One holiday down, more to go.
Many people dread the holidays. The combination of holiday stressors – rushing around to buy gifts and worrying about money, seeing extended family, feeling lonely or depressed, and the temptation to overeat and over drink - can feel overwhelming to many people.
Yet inside each of us we yearn for more joy, more worthiness and more connection. In every culture and every century, we're hard-wired for celebrating, getting together and feasting. It seems like finding a reason to celebrate is truly part of our DNA.
At this time of year, I hear many concerns and questions about the holiday season. For every person who brings up worries, I bring this challenging question:
What will be a meaningful holiday for me?

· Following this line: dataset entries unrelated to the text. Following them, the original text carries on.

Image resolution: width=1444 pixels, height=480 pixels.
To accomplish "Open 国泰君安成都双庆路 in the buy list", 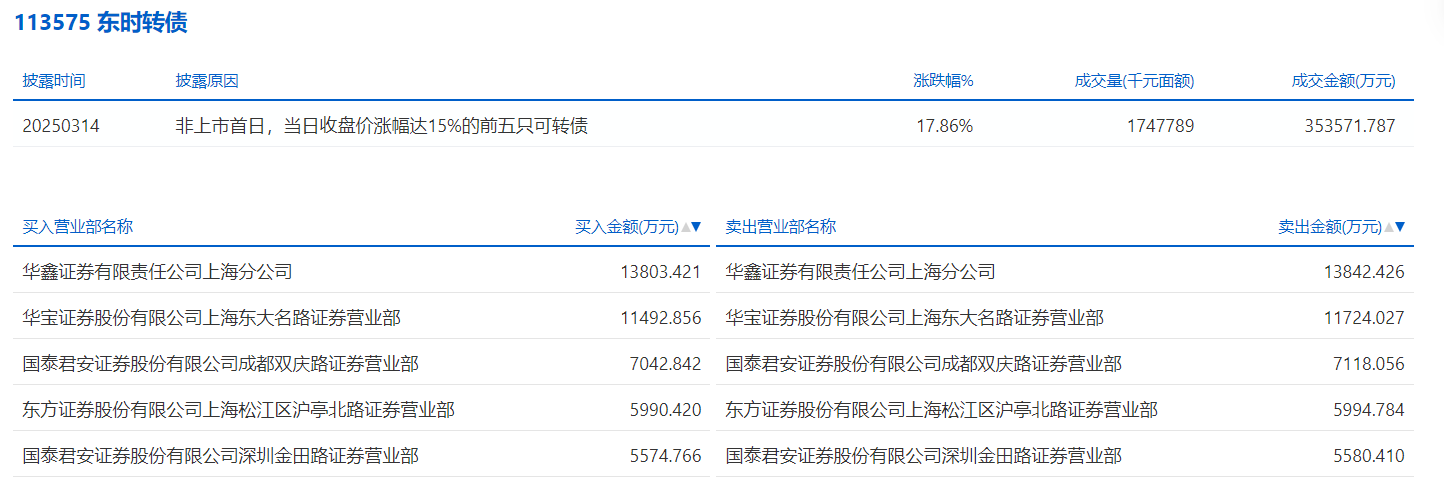I will (220, 364).
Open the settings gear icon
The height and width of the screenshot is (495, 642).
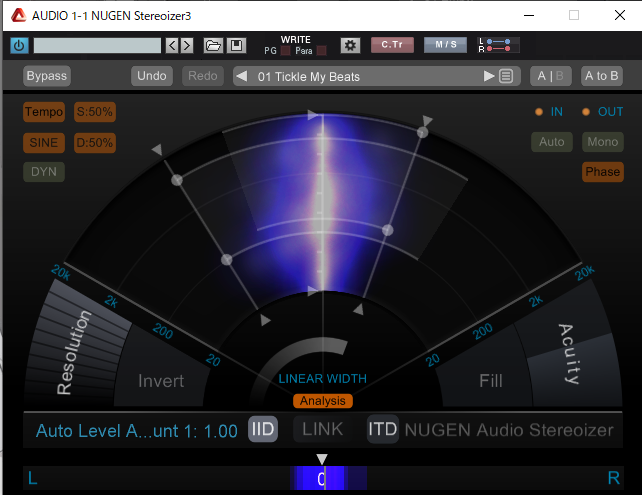pyautogui.click(x=349, y=45)
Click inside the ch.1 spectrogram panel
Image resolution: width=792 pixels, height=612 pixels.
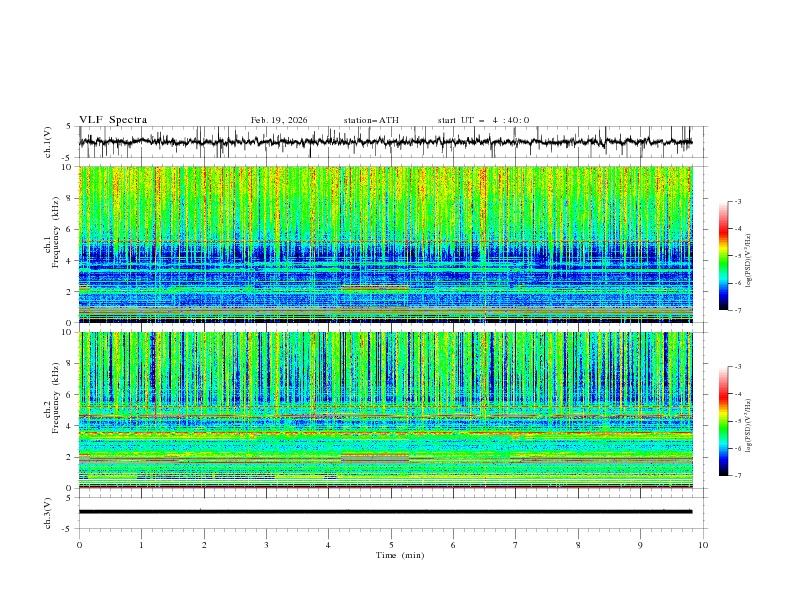click(390, 244)
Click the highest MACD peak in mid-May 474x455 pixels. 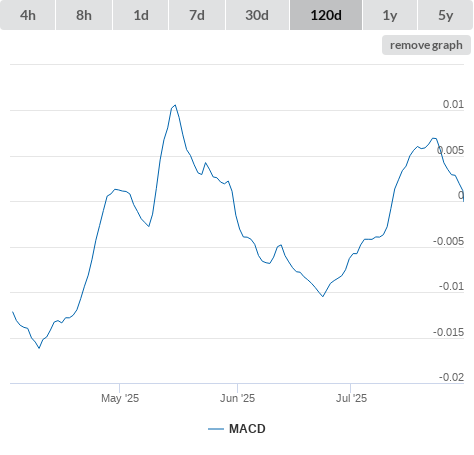[175, 105]
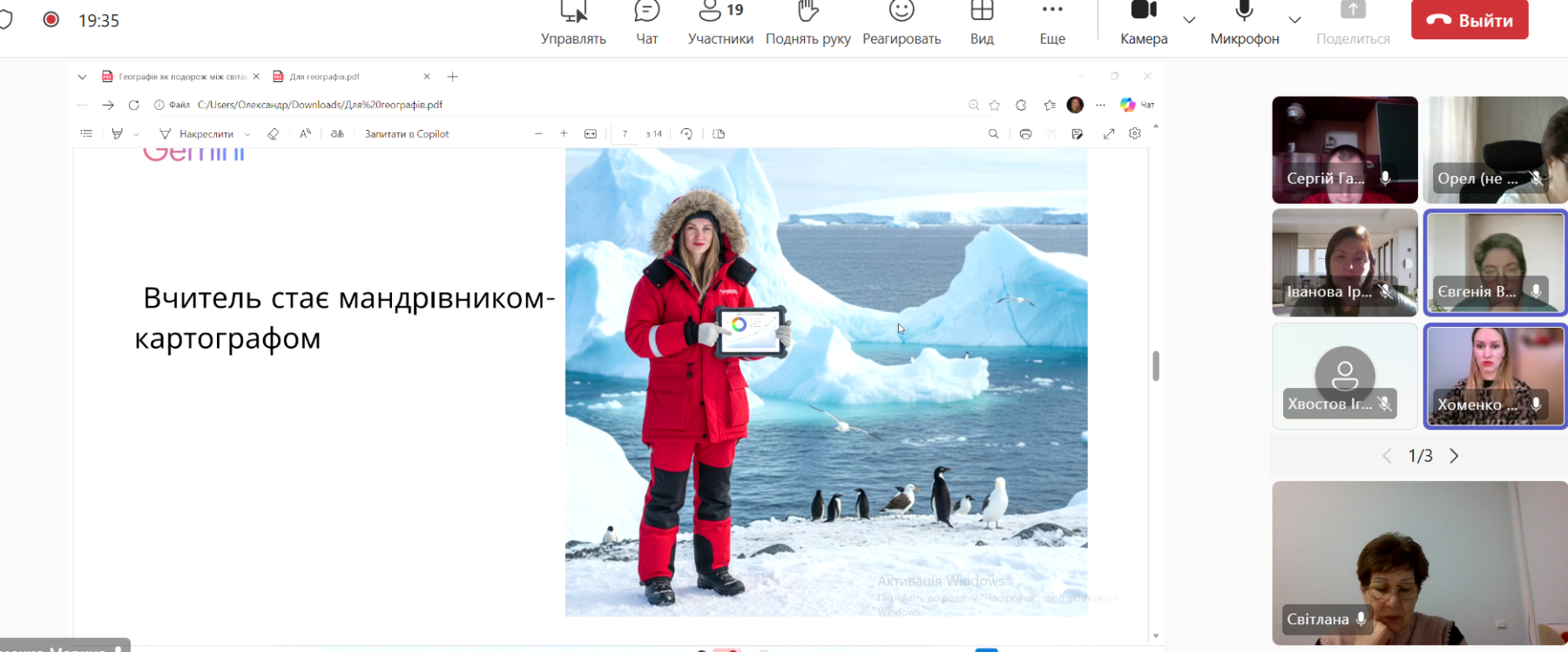Go to previous page of participant videos
Viewport: 1568px width, 652px height.
click(1387, 456)
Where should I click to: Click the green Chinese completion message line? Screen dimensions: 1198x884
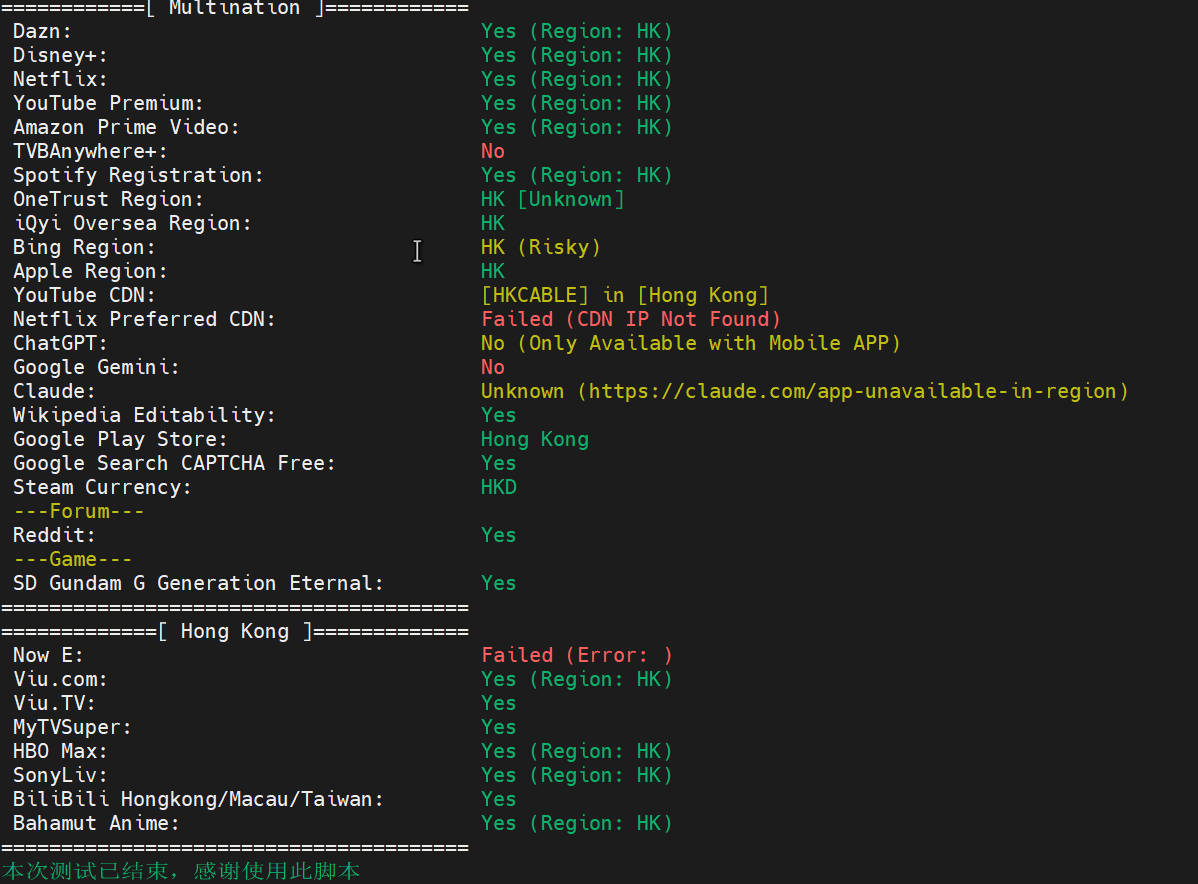(x=181, y=871)
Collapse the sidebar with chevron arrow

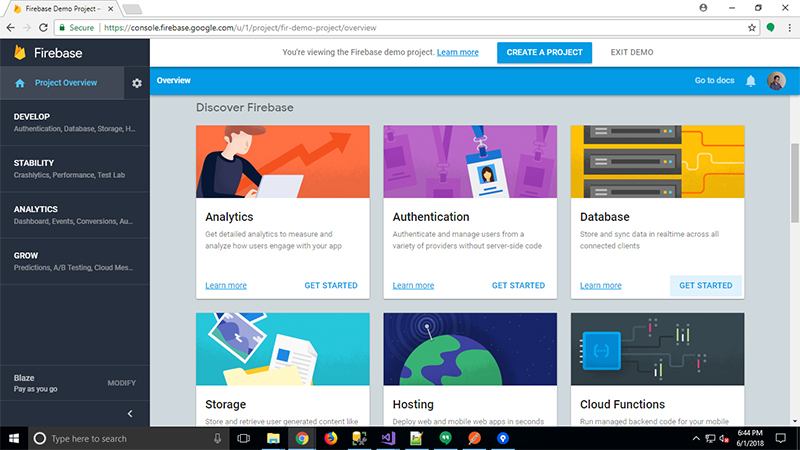[x=129, y=413]
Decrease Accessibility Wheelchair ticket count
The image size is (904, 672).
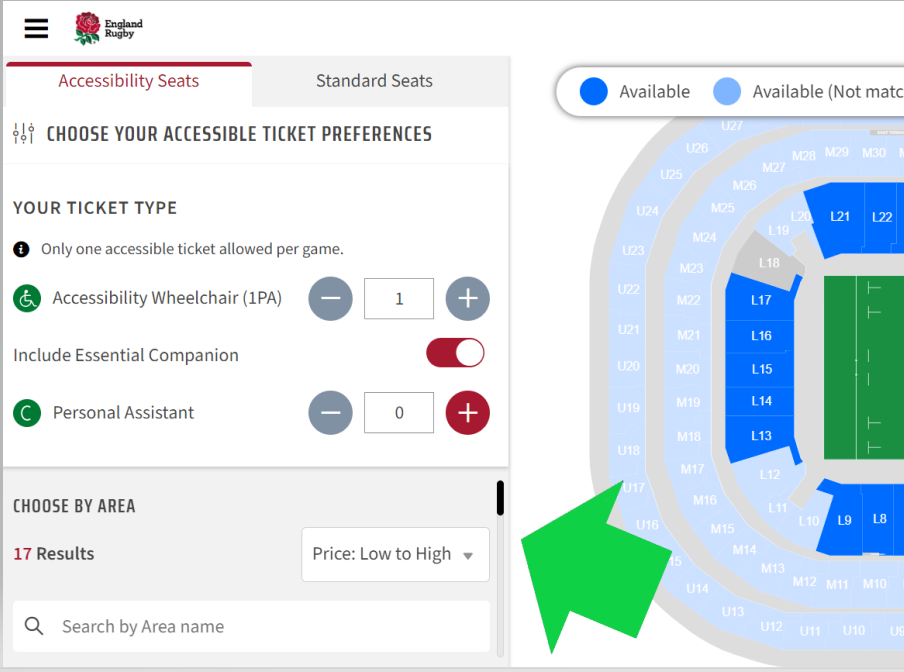coord(330,299)
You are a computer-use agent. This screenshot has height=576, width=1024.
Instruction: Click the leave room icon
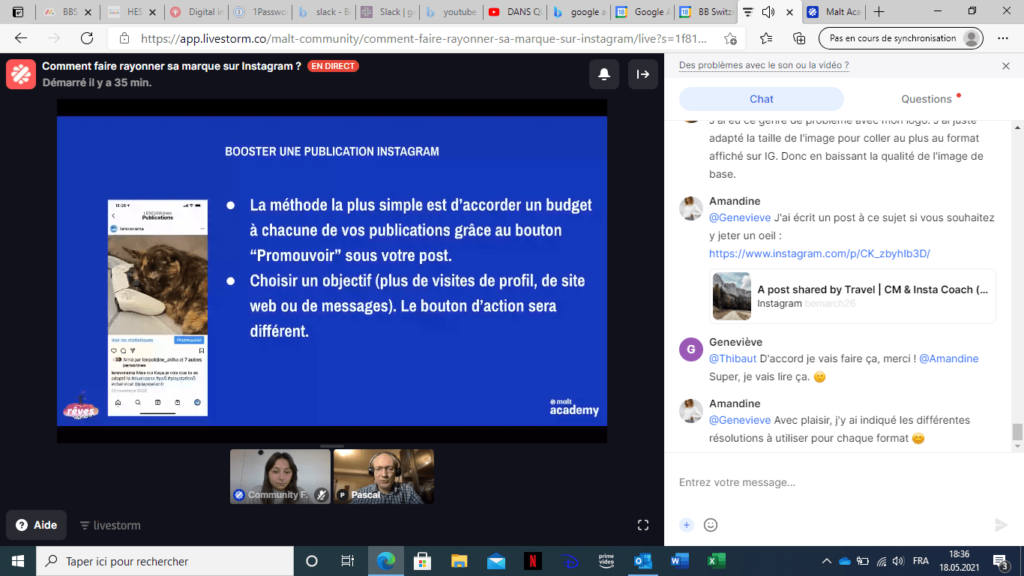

Once you are able to answer that question -- not always easy -- you can begin to make plans to create such a holiday. Through the years, I have observed that people rarely answer, "More presents!" or "More expensive presents!" Usually the answer involves a desire to connect with other people in a positive way or create a day that is uplifting and good.
One of my personal meaningful holiday experiences for the past 10 years has been the "Blessings Of The Gifts," a simple little project that involves an ever-changing group of people that makes the holidays a little more fun. Like many other organizations in our community, this project focuses on collecting simple gifts for the forgotten, poor and needy in our community.
There’s more. After the donations are sorted and packaged, we pile them in the center of the room and give the packages our blessing – all the goodness and love and strength that we have to offer.
The gifts, after all, are only a token. It is the love that we send that’s important. At this time of year, we all want to feel as if we have something valuable to give and can make a difference in our world. When we are able to feel this way, it feels good.
This idea – that charity has wellness benefits – is beginning to be documented. A recent study found said spending as little as $5 on others helped change mood and feelings about the self. For instance, staff who got bonuses and spent some of the extra money on others were happier than those who spent their bonuses on themselves, the research found.
The gifts will be sorted, packaged and blessed at a special program from 10 a.m. to 1 p.m. Saturday, Dec. 3, at Lake House Health & Learning Center, 932 Lake Ave., Racine. All are welcome to participate; feel free bring a donation for the project or a donation of non-perishable food for the Racine Food Bank, if you are able. Gently used or new towels for HALO are also welcome. (The picture is a sample of just a few of the gifts that have been donated, with one bow-decorated "stocking.")
Co-creators of this project include members of the Olympia Brown Unitarian Universalist Church, corporate people at CNH Campus Connection, visitors to Lake House Health & Learning Center and friends, family and neighbors. Several people have told me that this annual event has become a meaningful part of their holiday.
When each donation bag and box arrives, it feels like a mini-Christmas. I open the bags and find treasures. I am sure that I get as much excitement from opening the donations as the recipients do.
If you’d like to contribute, or start your own project, these are the kinds of gifts that are often needed: toiletries, cards and stationery, journals and calendars, bookmarks, socks, slippers and scarves, small gifts.
The gifts are packaged in recycled plastic net bags -- the kind that are used for citrus fruits and onions -- that are used as "stockings" and distributed to HALO, Women's Resource Center, Bethany Apartments, Focus On Community, SAFE Passage and SAFE Haven before Christmas.
Join us if you can -- or find another way to make your Christmas, Hanukah, Kwanza or New Year joyful and meaningful for you.